How many lines in the records below hold the string "agent"? Please answer with the number and nothing more.

(Collected data entries)
··········

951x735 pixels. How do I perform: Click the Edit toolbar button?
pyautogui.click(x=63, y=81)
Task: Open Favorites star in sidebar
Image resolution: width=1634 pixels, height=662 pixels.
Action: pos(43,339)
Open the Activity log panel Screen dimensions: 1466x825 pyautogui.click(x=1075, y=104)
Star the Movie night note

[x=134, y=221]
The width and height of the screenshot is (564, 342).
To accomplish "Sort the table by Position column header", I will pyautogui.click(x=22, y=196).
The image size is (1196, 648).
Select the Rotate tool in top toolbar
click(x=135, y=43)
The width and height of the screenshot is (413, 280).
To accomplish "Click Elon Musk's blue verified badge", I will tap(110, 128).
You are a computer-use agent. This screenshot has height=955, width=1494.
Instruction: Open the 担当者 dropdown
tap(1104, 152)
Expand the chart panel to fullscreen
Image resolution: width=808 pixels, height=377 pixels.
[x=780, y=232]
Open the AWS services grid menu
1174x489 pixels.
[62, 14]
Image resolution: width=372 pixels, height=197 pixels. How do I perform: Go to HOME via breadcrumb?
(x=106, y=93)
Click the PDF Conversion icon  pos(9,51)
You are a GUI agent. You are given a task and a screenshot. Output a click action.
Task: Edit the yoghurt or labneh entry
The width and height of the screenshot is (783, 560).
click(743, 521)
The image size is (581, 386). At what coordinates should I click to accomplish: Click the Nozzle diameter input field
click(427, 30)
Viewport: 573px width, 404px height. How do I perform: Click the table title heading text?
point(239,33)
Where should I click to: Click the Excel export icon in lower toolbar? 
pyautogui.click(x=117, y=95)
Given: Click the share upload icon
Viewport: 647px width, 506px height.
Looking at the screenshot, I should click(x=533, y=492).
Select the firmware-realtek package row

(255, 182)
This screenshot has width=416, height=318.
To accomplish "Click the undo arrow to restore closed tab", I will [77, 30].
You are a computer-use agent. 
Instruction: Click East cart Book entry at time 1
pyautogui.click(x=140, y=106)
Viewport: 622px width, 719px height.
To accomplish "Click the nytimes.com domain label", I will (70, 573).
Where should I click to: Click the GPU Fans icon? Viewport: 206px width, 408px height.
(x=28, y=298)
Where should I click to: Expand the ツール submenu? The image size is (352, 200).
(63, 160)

··········

▶ _Response box_: 3